Speaking of packaging, I’m having trouble with the local grocers. They have a real problem with me not allowing them to wrap household items in plastic before putting in my bags with my other items. Never mind the fact that most of what we buy is wrapped in heavy plastic, slid inside a cardboard box. In the case of most household items (shampoo, soap, moisturizer, cleaning supplies), that are put on our bodies or countertops where we serve food, what is the problem if it comes near my food on its way home from the store?

Waste Paper

Anyway…back to waste. In 1947, J. Gordon Lippincott, an Industrial Designer of the time, made a comment on an observation he had made: “Our willingness to part with something before it is completely worn out is a phenomenon noticeable in no other society in history. It is soundly based on our economy of abundance.
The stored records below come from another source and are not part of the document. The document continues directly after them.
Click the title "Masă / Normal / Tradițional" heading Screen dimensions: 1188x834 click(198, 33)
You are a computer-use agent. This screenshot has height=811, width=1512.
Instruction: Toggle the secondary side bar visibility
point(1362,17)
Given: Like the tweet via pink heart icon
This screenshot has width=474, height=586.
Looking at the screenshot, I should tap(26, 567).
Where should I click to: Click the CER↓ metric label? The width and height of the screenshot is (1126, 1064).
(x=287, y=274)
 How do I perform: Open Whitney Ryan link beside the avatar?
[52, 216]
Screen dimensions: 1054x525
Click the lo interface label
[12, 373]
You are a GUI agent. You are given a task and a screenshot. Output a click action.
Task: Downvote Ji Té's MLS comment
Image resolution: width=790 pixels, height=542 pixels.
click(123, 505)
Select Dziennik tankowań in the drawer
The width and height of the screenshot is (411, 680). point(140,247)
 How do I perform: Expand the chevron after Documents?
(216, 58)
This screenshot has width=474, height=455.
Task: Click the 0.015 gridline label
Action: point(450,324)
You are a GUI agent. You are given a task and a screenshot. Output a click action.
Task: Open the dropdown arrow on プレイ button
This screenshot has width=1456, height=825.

It must be further nurtured even though it runs contrary to one of the oldest inbred laws of humanity – the law of thrift.”  That said in 1947, long, long before Apple phones are replaced every two years for the newer version with cooler features! Mr. Lippincott was actually referring to inventions such as disposable Bic pens and disposable Gillette razors. This type of waste just didn’t make sense.

 

Sadly, things only became worse as Americans became increasingly focused on consumerism.

 

1953: The American economy’s “ultimate purpose is to produce more consumer goods”. – Chairman of President Eisenhower’s Council of Economic Advisors.

 

“It is our job to make women unhappy with what they have.” – B. Earl Puckett, Allied Stores Corp.

 

1991: “Our economy is such that we cannot “afford” to take care of things: labor is expensive, time is expensive, money is expensive, but materials — the stuff of creation — are so cheap that we cannot afford to take care of them.” – Wendell Berry

 

1993: “We’re reminded a hundred times a day to buy things, but we’re not reminded to take care of them, repair them, reuse them, or give them away.” – Michael Jacobson, Center for the Study of Commercialism

 

By latest claims, Americans throw out 230,000,000 tons of trash (4.6 pounds per day) per person annually. Less than ¼ of that amount is recycled.

 

And back to food waste — it’s too much. 20 pounds per person, each month of food. Roughly 15% – 20% of what we buy we throw out.

 

Think about the additional waste of resources involved. According to author and food waste expert Jonathan Bloom, food waste is not just a moral issue, but also an environmental issue. “A tremendous amount of resources go into growing our food, processing, shipping, cooling and cooking it,” said Bloom. “Our food waste could represent as much as six percent of U.S. energy consumption.”

 

It comes down to winning the modern war against overabundance and consumerism.

 

Stores overstock. If the shelves or produce displays look empty we think there is something wrong with what’s left. No one wants to take the last head of broccoli.

 

Any produce slightly subpar is tossed before it even goes to market. The USDA standards of grading produce puts a farmer at loss. If something is a Grade 2, two-thirds of its market value is lost, even though taste and freshness is identical to a Grade 1. It’s all about aesthetics.

 

91% of consumers have tossed food for the reason it is past its ‘sell date’. There are no USDA health or safety standards on food expiration (except in the case of baby formula). The dates you see on food in a store is determined by manufacturer — someone who would have an interest in you tossing to buy again.

 

So, here we are in 2015…70 years since WWII and the food rules. ‘Living Green’ is popular…reduce, reuse, recycle feels like a hip concept to us. Don’t be fooled. The trend was a way of life, not a trend, until the end of WWII and we’re not even close to mastering it the way our grandparents did. This is one of those lessons we must hold on to.

 

Don’t buy more than you need. Use what you buy. Reuse or recycle what’s left of packaging, if you can’t avoid packaging completely. Or, as they use to say – Use it Up, Wear it Out, Make it Do, or Do Without!